イケメンは夕食後も帰宅する事無く、風呂を借り寝床を借り豪星と共に次の日を迎えた。
朝になって漸く帰るねと言い出したが、朝食と弁当はきっちりと作って置いて行った。
たっぷり迷ってから、豪星は食物テロを朝食として食べ、弁当もどきを学校に持っていった。
幸い何を食べても腹は痛まなかったが、精神的な苦痛が酷く、次の食事までひたすら憂鬱であった。
先日の豪星では考えられない事だ、毎日本当に、何があるか分かったもんじゃない。
「凄いカラフルな弁当だねー、何?ついに彼女出来たのか?」
昼に食べる気のしないそれを開け、途方に暮れていると、席の近い友人が弁当の中身に茶々を入れてきた。
「…原野」
いいなー、と、羨む声は、羨望というより、どちらかというとからかいの色が多く感じられた。
「豪星にもこの世の春が来たか、良かったなぁ」
「…ははは」
「お?否定しないって事はマジなんだ?」
「………はははは」
否定したいのは山々だったが、否定出来ない要素の方が強くて、豪星は曖昧に笑う事しか出来なかった。
それを肯定と取った友人が、「まじなんだな!」と、本格的に豪星に絡んできた。
「なになに?どんな女?あ、こんな弁当作る位だからギャルだろ、ギャル!」
「…お」
「お?」
「……お、俺、ギャルとか気にしないし」
「やっぱそっち路線かー!」
「ははは…」
どんなも何も、男だ、と言いかけて止める。
男子校ならばまだ「あるある」ジャンルかもしれないが、此処は共学だ、男に告白されて付き合う事になったなんて言える訳が無い。
そりゃ、男子校でも共学でも、茶化して暴露出来る奴はいるだろうが、…自分には到底無茶な芸当だ。
下手にそんな事を口にでも出したら、次の日瞬く間に噂になる、嫌な意味で。
暫くなんとか、その手の話題を持ちこたえようと決心して、開けたままだった弁当から、多分卵焼きらしき物を取り出し口に入れる。
そして、うごご…とよろめきながら、ついでに胃袋も持ちこたえますようにと声無く願う。
「でさー、真理恵なんだけど」
何時の間にか、友人は豪星の恋人話を自分の彼女の話にすり替えていた。
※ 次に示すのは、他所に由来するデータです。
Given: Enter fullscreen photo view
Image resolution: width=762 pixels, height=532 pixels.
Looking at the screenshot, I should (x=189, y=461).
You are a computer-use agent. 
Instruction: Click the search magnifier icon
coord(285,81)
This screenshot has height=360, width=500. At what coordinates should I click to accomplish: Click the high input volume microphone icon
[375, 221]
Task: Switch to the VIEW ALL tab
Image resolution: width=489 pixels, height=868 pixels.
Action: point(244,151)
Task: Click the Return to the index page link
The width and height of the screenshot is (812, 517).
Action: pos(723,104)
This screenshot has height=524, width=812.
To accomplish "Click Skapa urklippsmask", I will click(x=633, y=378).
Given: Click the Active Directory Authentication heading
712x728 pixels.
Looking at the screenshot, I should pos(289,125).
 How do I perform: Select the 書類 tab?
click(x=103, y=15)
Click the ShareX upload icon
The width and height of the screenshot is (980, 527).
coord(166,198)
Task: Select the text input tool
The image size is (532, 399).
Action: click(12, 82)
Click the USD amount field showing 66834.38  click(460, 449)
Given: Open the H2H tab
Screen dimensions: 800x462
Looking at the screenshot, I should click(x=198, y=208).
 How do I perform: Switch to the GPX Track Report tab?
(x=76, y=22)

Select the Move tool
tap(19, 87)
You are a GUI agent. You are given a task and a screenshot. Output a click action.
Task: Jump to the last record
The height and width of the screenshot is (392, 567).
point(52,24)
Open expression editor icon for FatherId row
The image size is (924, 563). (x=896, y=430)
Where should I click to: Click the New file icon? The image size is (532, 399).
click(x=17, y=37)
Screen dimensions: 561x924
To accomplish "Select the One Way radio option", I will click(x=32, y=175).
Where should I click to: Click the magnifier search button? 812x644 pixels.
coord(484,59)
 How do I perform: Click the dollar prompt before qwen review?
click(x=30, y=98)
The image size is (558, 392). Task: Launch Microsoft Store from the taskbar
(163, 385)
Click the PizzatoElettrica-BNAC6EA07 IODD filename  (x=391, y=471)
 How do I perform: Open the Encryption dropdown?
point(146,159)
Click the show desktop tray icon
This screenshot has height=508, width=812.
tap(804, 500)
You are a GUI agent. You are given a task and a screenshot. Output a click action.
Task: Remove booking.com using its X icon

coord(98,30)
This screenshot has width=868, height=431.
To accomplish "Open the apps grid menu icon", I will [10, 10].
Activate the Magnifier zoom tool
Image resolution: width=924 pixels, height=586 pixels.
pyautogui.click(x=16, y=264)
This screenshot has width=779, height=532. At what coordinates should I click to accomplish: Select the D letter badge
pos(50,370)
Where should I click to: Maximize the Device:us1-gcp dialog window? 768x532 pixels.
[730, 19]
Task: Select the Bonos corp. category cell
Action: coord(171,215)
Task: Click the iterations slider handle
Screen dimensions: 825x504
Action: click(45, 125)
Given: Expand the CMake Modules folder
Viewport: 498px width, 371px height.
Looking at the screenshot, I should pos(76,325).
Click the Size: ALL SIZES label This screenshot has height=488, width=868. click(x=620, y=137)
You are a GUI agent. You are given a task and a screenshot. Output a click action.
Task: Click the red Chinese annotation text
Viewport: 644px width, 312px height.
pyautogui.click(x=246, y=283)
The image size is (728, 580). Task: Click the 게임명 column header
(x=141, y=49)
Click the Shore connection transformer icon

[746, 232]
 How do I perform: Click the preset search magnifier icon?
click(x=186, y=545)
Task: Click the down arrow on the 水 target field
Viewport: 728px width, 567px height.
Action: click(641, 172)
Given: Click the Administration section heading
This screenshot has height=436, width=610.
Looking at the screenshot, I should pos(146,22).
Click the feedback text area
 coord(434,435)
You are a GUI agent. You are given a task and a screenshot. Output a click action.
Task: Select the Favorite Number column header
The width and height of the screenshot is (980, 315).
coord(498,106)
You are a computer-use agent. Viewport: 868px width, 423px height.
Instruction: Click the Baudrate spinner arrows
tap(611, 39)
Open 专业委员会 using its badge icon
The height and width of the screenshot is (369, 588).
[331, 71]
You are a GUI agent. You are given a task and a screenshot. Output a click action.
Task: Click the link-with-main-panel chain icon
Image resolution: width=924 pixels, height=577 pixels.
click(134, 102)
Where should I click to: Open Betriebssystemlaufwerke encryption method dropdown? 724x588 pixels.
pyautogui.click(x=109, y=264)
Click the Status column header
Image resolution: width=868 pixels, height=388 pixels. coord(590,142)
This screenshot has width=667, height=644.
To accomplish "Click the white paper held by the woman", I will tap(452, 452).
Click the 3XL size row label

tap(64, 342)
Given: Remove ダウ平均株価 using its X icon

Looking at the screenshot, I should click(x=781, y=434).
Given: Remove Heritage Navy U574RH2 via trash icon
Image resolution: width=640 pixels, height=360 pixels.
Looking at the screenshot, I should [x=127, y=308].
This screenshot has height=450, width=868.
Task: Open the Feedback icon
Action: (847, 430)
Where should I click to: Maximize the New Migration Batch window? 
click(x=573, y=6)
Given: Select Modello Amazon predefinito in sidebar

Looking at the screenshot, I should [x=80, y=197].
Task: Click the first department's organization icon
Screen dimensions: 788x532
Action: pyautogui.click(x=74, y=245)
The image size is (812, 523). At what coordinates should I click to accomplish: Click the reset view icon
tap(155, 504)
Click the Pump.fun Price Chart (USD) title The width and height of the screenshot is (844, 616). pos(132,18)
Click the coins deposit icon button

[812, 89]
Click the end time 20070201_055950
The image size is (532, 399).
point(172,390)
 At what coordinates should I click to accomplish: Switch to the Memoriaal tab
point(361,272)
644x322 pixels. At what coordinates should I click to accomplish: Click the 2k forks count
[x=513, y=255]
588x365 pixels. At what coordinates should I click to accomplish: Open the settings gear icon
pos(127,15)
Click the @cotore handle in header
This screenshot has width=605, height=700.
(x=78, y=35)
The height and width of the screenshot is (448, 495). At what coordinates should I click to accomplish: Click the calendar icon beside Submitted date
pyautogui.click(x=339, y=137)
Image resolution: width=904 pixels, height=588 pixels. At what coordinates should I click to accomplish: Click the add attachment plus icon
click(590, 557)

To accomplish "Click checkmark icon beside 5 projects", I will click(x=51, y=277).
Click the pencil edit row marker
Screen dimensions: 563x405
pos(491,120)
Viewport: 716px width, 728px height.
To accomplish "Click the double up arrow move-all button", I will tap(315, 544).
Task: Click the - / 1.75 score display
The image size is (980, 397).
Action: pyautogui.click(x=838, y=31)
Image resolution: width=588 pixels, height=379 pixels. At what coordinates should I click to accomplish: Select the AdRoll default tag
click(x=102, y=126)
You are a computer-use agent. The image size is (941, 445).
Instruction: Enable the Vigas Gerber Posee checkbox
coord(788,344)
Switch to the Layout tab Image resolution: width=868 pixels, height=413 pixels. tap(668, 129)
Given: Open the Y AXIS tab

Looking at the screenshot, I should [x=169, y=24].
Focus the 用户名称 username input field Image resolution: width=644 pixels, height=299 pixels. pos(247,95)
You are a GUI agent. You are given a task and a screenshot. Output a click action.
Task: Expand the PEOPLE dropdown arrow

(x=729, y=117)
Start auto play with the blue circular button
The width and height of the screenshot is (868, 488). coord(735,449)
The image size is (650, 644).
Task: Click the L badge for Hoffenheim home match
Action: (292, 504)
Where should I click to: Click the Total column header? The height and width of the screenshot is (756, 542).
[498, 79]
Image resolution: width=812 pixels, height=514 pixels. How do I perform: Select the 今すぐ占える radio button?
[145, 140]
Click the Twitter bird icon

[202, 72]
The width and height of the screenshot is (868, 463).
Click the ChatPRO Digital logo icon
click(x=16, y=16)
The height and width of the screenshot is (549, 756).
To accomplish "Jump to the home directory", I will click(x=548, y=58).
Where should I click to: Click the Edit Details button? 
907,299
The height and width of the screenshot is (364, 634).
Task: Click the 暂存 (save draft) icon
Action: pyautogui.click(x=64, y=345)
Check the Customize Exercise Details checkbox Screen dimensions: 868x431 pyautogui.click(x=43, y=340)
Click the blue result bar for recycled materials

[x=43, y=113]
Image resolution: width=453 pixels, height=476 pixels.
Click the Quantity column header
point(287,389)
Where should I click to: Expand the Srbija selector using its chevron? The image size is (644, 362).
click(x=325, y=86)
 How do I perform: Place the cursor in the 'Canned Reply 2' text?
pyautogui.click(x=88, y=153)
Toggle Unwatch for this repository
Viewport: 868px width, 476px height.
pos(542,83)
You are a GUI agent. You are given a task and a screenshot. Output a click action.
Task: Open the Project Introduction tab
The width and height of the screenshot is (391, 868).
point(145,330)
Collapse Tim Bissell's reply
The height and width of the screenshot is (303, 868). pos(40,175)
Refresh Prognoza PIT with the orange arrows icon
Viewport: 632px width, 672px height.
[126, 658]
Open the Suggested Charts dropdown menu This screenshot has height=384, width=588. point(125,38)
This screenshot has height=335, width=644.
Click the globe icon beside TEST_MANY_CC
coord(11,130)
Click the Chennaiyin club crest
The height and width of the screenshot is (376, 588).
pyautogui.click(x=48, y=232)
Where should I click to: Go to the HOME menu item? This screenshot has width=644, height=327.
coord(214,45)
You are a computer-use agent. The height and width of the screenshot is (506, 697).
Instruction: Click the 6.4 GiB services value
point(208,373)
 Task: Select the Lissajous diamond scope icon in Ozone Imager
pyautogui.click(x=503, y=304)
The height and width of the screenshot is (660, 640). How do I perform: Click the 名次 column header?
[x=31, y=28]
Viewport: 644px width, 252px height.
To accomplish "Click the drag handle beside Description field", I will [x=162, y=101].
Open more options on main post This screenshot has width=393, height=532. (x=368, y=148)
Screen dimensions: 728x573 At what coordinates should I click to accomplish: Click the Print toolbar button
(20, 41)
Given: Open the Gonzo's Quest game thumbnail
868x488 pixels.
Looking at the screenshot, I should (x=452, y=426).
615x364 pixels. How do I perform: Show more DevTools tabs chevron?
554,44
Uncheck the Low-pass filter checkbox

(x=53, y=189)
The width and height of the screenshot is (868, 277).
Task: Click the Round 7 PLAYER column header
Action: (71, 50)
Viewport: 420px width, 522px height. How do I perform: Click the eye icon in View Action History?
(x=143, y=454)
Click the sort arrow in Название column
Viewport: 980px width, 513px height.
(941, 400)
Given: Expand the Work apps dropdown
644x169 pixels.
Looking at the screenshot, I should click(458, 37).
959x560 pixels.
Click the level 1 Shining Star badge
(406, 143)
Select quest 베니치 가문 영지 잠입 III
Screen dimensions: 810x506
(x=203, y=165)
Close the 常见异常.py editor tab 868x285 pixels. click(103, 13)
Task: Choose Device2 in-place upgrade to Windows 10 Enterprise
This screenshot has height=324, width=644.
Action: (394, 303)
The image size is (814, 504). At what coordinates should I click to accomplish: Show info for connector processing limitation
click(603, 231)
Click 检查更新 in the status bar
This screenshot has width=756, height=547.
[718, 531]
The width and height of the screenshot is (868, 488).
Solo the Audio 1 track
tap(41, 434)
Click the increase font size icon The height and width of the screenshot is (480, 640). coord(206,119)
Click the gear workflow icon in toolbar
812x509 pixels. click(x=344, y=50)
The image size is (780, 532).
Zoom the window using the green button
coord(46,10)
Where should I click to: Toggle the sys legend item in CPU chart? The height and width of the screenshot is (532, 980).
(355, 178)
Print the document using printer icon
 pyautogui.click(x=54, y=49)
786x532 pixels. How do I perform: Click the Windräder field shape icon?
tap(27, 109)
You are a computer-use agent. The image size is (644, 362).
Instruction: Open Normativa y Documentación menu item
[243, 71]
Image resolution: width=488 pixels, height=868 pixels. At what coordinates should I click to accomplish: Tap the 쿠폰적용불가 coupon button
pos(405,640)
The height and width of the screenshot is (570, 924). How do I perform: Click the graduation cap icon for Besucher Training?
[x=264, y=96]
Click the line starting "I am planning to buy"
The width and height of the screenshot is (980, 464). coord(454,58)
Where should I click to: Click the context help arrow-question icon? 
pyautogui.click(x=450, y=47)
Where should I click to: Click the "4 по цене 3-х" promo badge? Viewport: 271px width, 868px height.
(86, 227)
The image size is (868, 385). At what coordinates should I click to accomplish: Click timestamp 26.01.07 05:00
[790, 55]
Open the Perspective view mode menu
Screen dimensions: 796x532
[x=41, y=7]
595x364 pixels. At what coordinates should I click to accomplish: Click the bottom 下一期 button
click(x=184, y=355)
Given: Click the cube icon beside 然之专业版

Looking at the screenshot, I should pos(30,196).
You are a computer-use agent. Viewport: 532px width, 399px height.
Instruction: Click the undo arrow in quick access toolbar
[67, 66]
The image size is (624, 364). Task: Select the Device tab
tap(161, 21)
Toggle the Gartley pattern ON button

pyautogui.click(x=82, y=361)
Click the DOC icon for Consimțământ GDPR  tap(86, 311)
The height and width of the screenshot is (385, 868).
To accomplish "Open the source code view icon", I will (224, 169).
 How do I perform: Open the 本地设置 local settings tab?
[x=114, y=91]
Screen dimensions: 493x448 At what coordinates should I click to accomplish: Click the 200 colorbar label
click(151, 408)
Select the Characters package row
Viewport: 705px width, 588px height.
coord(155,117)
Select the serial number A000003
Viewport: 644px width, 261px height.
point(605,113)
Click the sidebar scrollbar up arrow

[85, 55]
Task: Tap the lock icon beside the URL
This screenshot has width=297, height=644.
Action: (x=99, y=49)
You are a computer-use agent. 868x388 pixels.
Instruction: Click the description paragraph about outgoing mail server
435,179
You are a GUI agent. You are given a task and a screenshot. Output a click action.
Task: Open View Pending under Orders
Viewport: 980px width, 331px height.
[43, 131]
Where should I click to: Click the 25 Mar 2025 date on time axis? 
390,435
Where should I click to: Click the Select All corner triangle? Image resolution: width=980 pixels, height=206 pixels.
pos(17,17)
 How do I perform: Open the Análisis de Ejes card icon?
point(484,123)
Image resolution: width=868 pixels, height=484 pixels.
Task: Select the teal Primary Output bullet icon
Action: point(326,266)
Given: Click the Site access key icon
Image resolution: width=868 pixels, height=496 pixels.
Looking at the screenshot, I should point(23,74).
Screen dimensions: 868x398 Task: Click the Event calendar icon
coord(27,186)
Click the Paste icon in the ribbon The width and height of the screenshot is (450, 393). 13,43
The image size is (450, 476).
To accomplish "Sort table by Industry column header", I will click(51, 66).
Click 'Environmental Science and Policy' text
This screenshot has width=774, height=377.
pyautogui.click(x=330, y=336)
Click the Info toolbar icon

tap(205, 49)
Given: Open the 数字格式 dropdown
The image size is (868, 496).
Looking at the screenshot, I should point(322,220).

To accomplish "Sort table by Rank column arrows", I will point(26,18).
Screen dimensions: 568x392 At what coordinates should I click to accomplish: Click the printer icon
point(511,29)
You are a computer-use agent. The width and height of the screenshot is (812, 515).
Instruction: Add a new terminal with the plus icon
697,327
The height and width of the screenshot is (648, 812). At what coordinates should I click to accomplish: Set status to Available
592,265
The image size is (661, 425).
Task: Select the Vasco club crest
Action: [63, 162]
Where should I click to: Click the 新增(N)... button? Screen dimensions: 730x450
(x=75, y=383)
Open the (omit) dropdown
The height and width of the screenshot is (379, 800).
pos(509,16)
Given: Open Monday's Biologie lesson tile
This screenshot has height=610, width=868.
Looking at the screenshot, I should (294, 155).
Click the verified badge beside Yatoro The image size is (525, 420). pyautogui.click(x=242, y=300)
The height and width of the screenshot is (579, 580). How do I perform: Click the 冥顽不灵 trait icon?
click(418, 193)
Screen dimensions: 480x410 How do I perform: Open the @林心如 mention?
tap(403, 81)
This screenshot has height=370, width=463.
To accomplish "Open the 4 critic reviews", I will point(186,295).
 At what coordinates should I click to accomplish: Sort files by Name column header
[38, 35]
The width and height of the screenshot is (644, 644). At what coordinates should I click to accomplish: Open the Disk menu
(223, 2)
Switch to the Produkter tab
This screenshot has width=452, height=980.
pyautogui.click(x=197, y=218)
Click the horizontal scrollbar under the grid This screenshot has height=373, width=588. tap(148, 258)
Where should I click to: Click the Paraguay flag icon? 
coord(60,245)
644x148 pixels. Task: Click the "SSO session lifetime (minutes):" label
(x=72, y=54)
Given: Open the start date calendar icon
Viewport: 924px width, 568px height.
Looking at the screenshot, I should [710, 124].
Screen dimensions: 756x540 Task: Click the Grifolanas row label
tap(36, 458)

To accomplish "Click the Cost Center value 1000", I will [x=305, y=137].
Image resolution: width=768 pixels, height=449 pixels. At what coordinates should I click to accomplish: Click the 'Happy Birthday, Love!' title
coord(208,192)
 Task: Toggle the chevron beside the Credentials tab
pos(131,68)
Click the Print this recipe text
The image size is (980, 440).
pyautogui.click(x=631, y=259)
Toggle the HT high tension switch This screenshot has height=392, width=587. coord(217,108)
豪星の彼女云々は話の紐解きで、本来の話題はこっちだったのかもしれない。
やれ、彼女の容姿がどうとか、手を繋いだ時の反応がどうとか、今からの夏休みに海に行くんだとか、なんとか…言われて、ああ、と思い出す。
ちょっと慌ただしくて日の感覚が胡乱になっていたけれど、もう暫くしたら夏休みが始まるのだ。
外では既に、気の早いセミがミンミンと鳴いている、今年の夏休みは暑くなりそうだなと、ぼんやり思った。